Step 2. Install ACME.sh

ACME.sh is a lightweight ACME client fully compatible with SeFlowSSL CaaS and cPanel environments.

curl https://get.acme.sh | sh

Step 3. Register the ACME Account

Register the ACME account using the endpoint and EAB credentials provided by SeFlowSSL CaaS.

~/.acme.sh/acme.sh --register-account \
--server https://YOUR_ACME_SERVER/directory \
--eab-kid YOUR_EAB_KID \
--eab-hmac-key YOUR_EAB_HMAC_KEY

Parameters to customize

• YOUR_ACME_SERVER is the ACME endpoint provided by SeFlowSSL CaaS.
• YOUR_EAB_KID is the assigned EAB identifier.
• YOUR_EAB_HMAC_KEY is the EAB authentication key.

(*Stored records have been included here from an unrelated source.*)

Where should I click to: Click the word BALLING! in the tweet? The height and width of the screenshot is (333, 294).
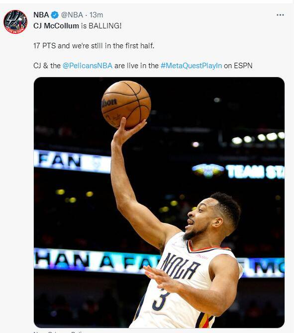[105, 26]
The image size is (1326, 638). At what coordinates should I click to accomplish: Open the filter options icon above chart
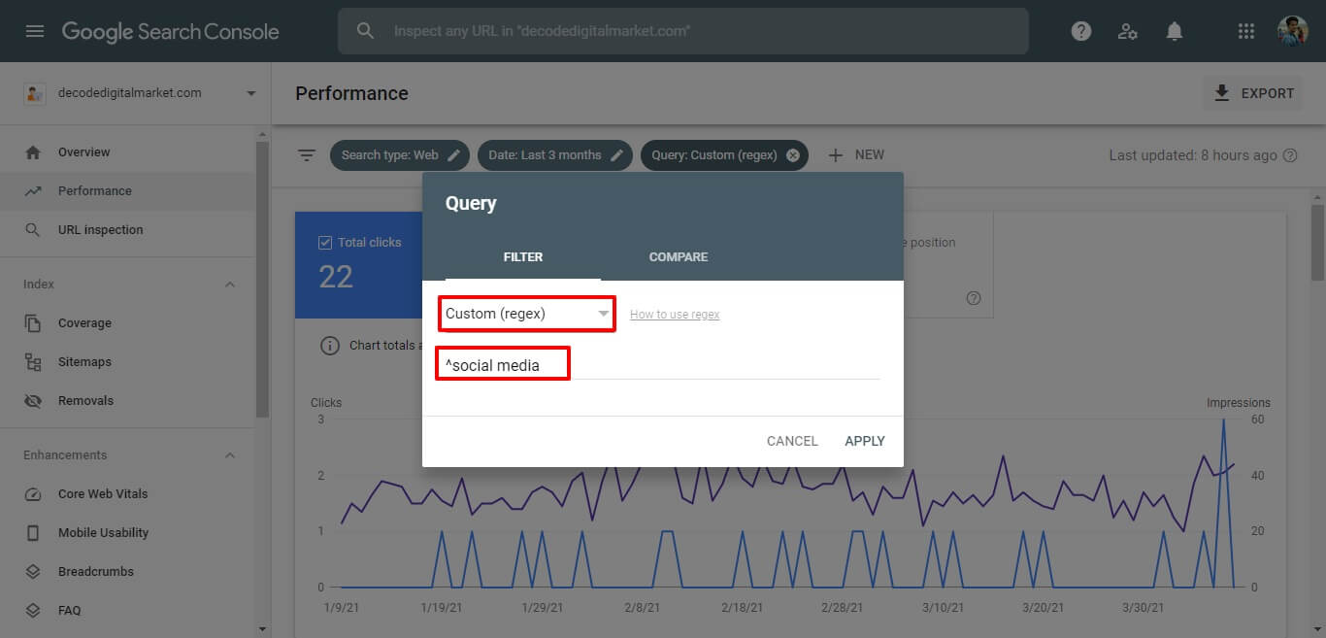pos(307,154)
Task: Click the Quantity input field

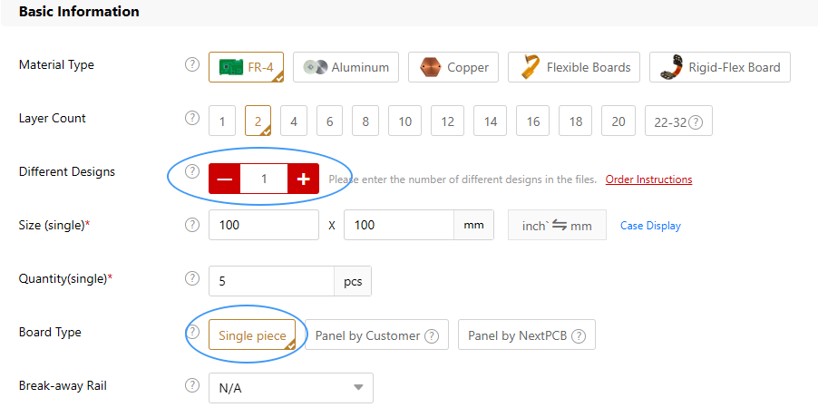Action: pos(271,281)
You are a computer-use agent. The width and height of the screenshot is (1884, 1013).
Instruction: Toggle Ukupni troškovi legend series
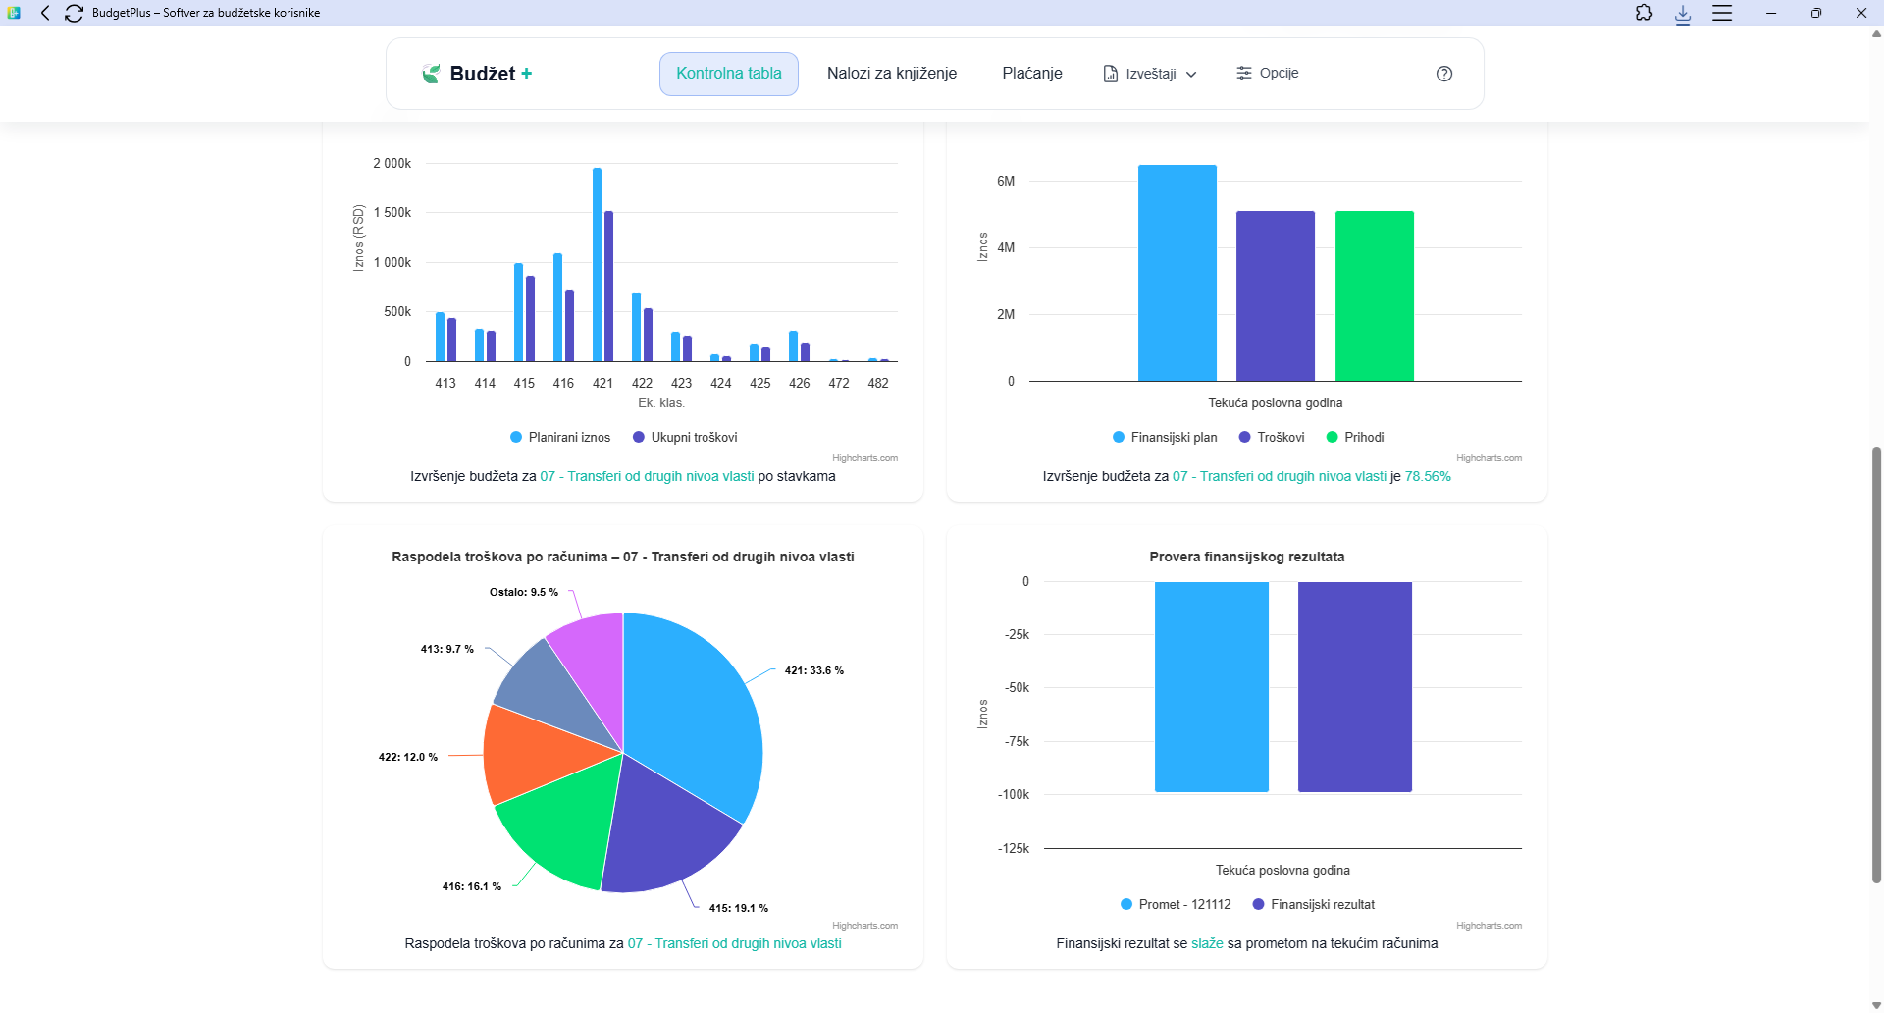click(x=685, y=438)
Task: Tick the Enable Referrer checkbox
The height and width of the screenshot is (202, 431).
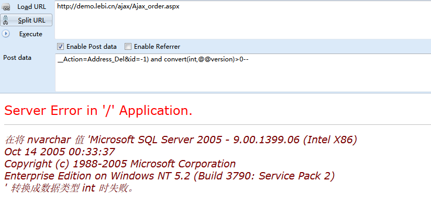Action: click(x=128, y=47)
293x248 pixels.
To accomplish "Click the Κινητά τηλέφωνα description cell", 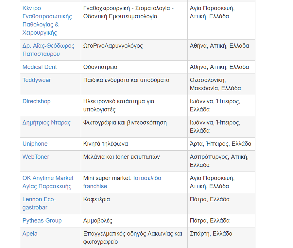I will coord(105,144).
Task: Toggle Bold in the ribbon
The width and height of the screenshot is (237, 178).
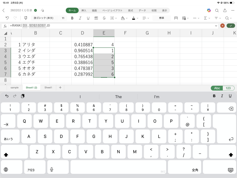Action: tap(72, 18)
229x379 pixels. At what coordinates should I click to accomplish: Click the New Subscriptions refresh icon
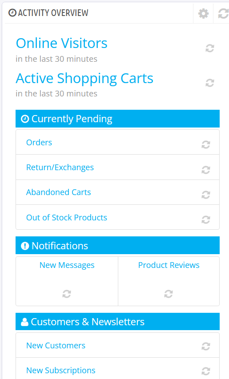point(206,371)
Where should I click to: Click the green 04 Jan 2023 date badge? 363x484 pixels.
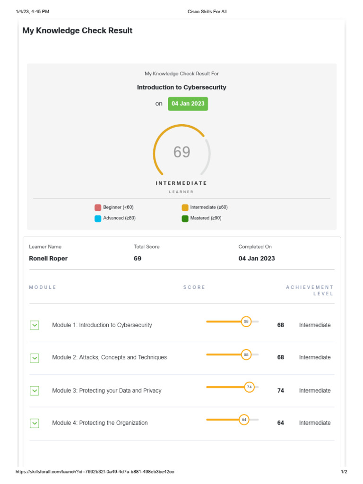[x=188, y=104]
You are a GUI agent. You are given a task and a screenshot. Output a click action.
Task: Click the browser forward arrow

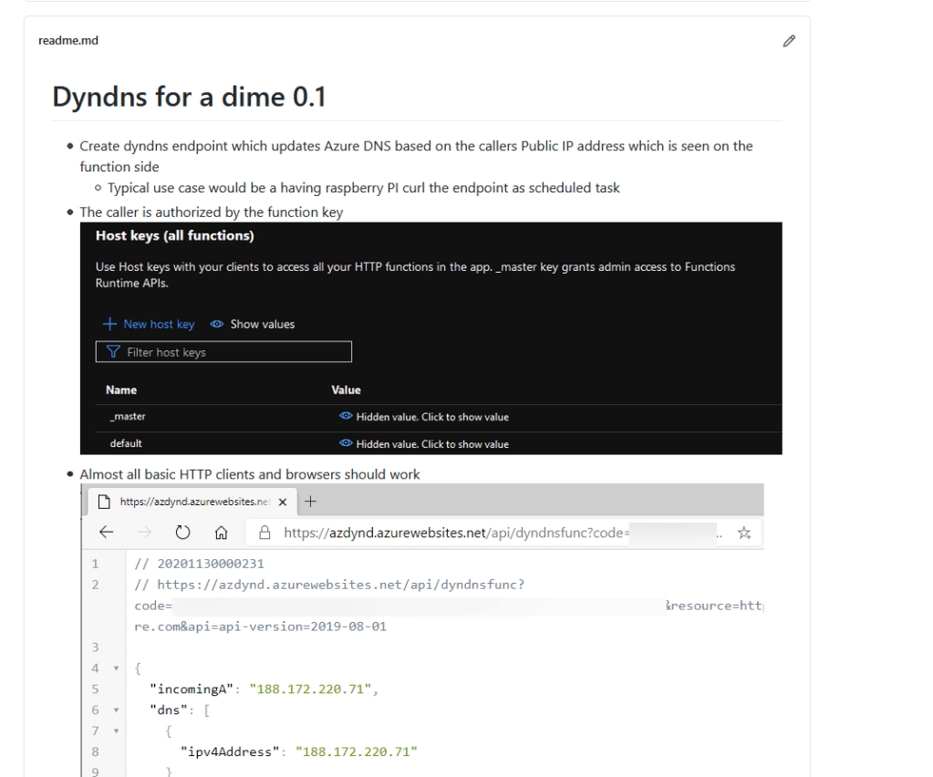click(144, 533)
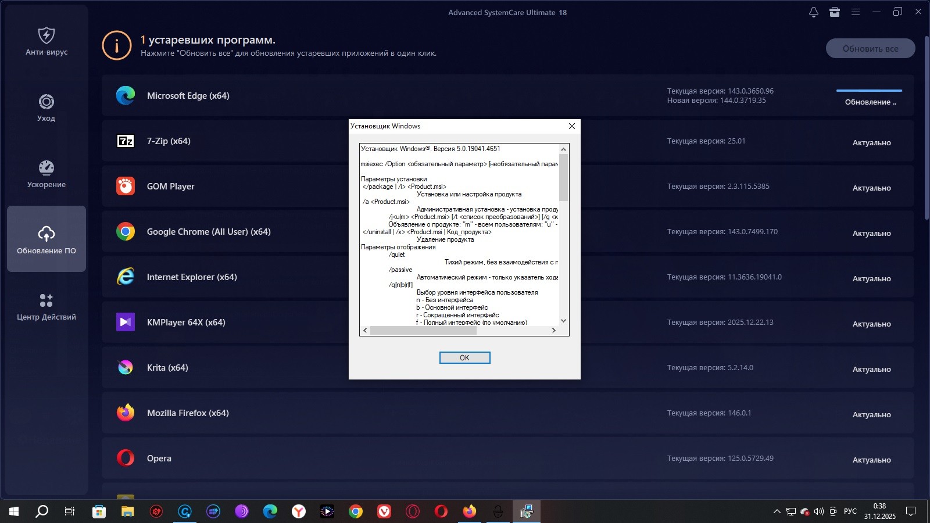Close the Установщик Windows dialog

pyautogui.click(x=571, y=126)
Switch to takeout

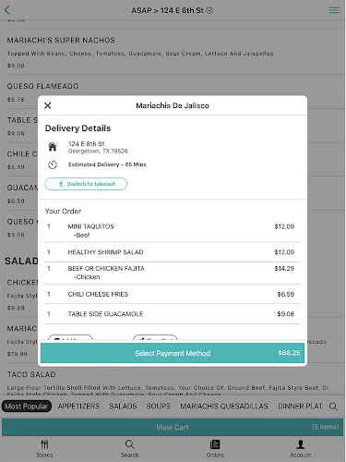click(x=86, y=184)
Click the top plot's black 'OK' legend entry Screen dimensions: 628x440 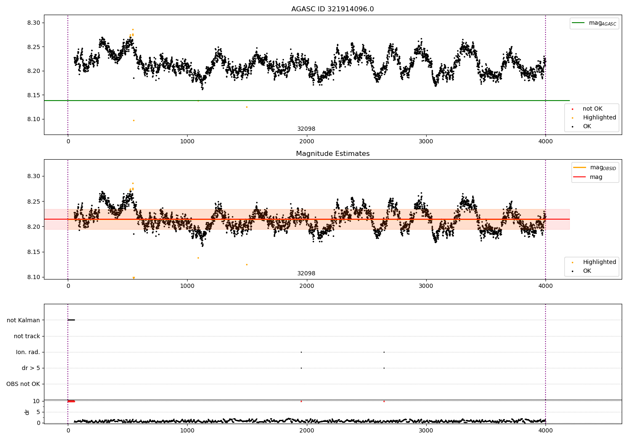coord(581,127)
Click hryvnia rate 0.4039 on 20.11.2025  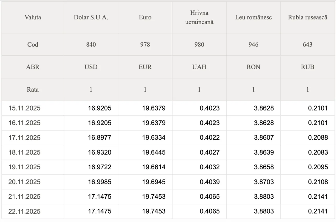pos(209,182)
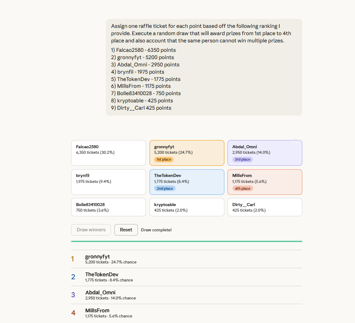This screenshot has width=355, height=323.
Task: Click the 1st place badge
Action: [x=164, y=159]

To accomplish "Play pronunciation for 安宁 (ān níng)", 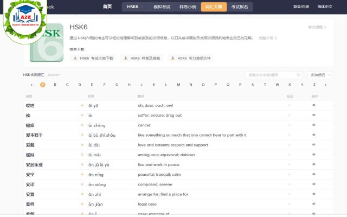I will pyautogui.click(x=82, y=175).
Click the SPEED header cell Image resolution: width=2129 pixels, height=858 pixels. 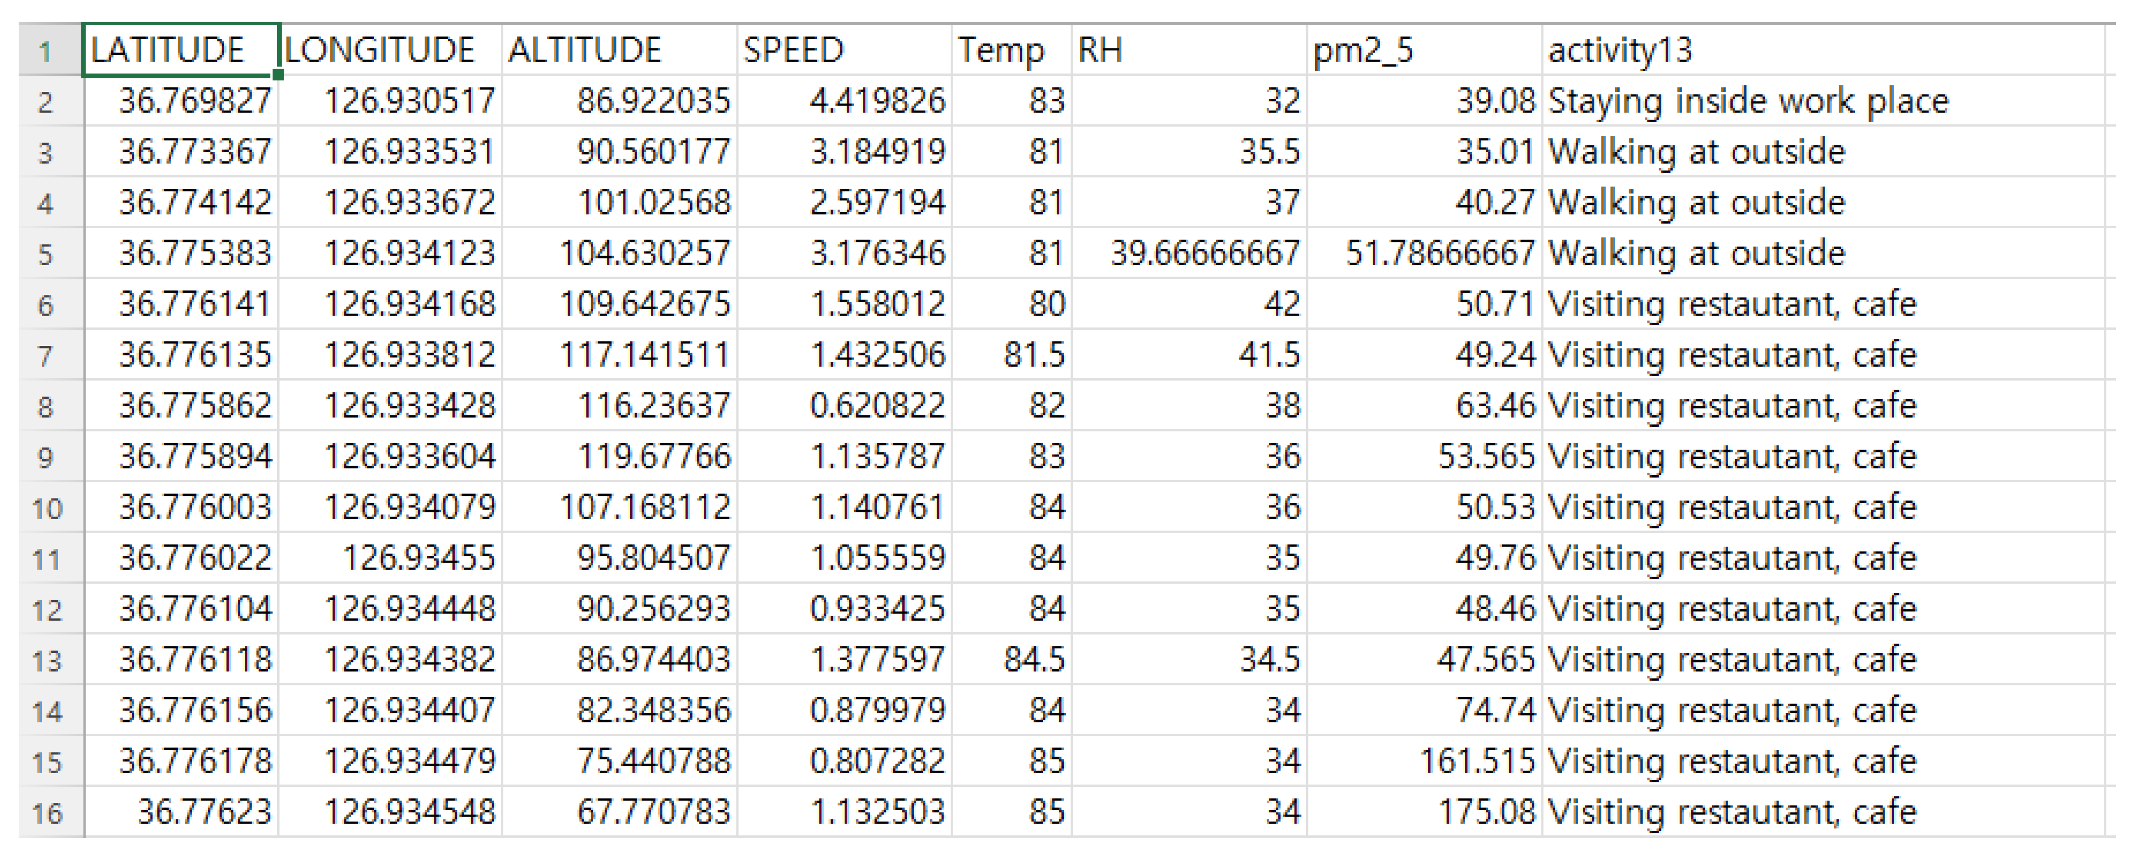tap(844, 50)
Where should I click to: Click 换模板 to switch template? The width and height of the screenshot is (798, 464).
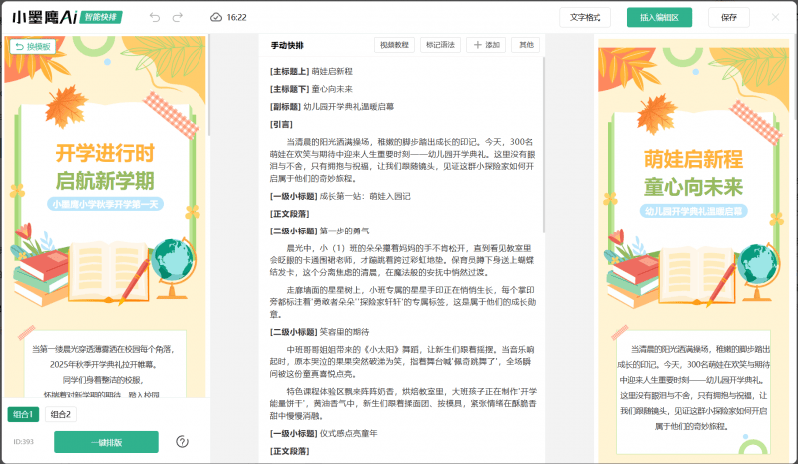pos(31,46)
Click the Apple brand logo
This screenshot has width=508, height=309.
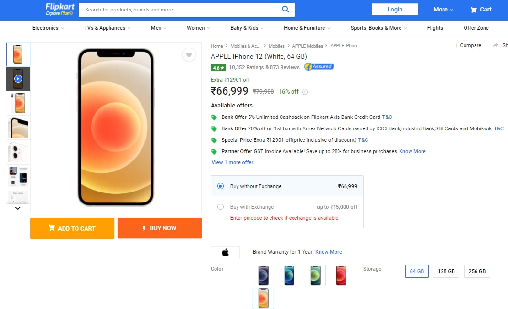225,253
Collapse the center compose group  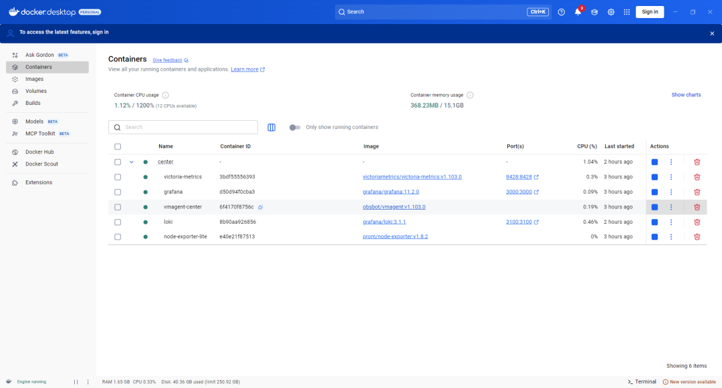pos(132,162)
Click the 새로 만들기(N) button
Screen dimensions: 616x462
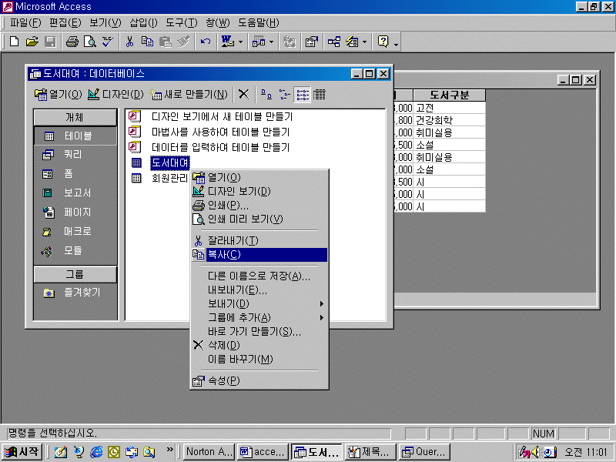[x=189, y=94]
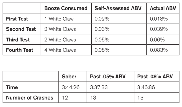Click the 4 White Claws cell

point(66,50)
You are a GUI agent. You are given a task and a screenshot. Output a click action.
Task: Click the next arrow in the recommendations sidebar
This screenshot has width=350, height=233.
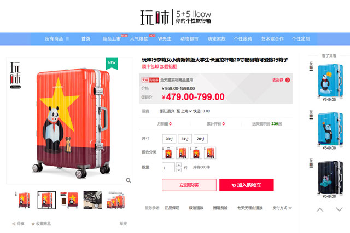click(339, 210)
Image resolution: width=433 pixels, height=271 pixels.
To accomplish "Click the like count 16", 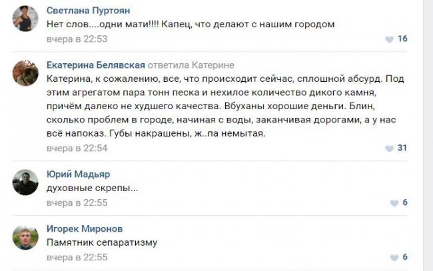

Step 4. Issue the SSL Certificate

Request the certificate using the webroot validation method.

~/.acme.sh/acme.sh --issue \
--webroot /home/USERNAME/public_html \
--domain yourdomain.com \
--server https://YOUR_ACME_SERVER/directory

For multi-domain or SAN certificates, add additional --domain parameters.

~/.acme.sh/acme.sh --issue \
--webroot /home/USERNAME/public_html \
--domain yourdomain.com \
--domain www.yourdomain.com \
--server https://YOUR_ACME_SERVER/directory

Step 5. Automatically Install the Certificate in cPanel

After issuance, the certificate can be automatically installed into cPanel's SSL infrastructure.

~/.acme.sh/acme.sh --install-cert \
-d yourdomain.com \
--key-file /var/cpanel/ssl/apache_tls/yourdomain.com/combined.key \
--fullchain-file /var/cpanel/ssl/apache_tls/yourdomain.com/combined.crt \
--reloadcmd "/usr/local/cpanel/bin/apache_conf_distiller --update && /scripts/rebuildhttpdconf && /scripts/restartsrv_httpd"

Once completed, the certificate will be available in the SSL/TLS section of cPanel.

Verify the Installation

1. Log in to cPanel.
2. Open SSL/TLS Status.
3. Verify the installed certificate.
4. Check the expiration date and issuing certificate authority.

Automatic Renewal

ACME.sh automatically creates a scheduled renewal task to renew certificates before expiration.

To test the automatic renewal process:

~/.acme.sh/acme.sh --cron --force

If the command completes successfully, the system is correctly configured for automatic renewal through SeFlowSSL CaaS.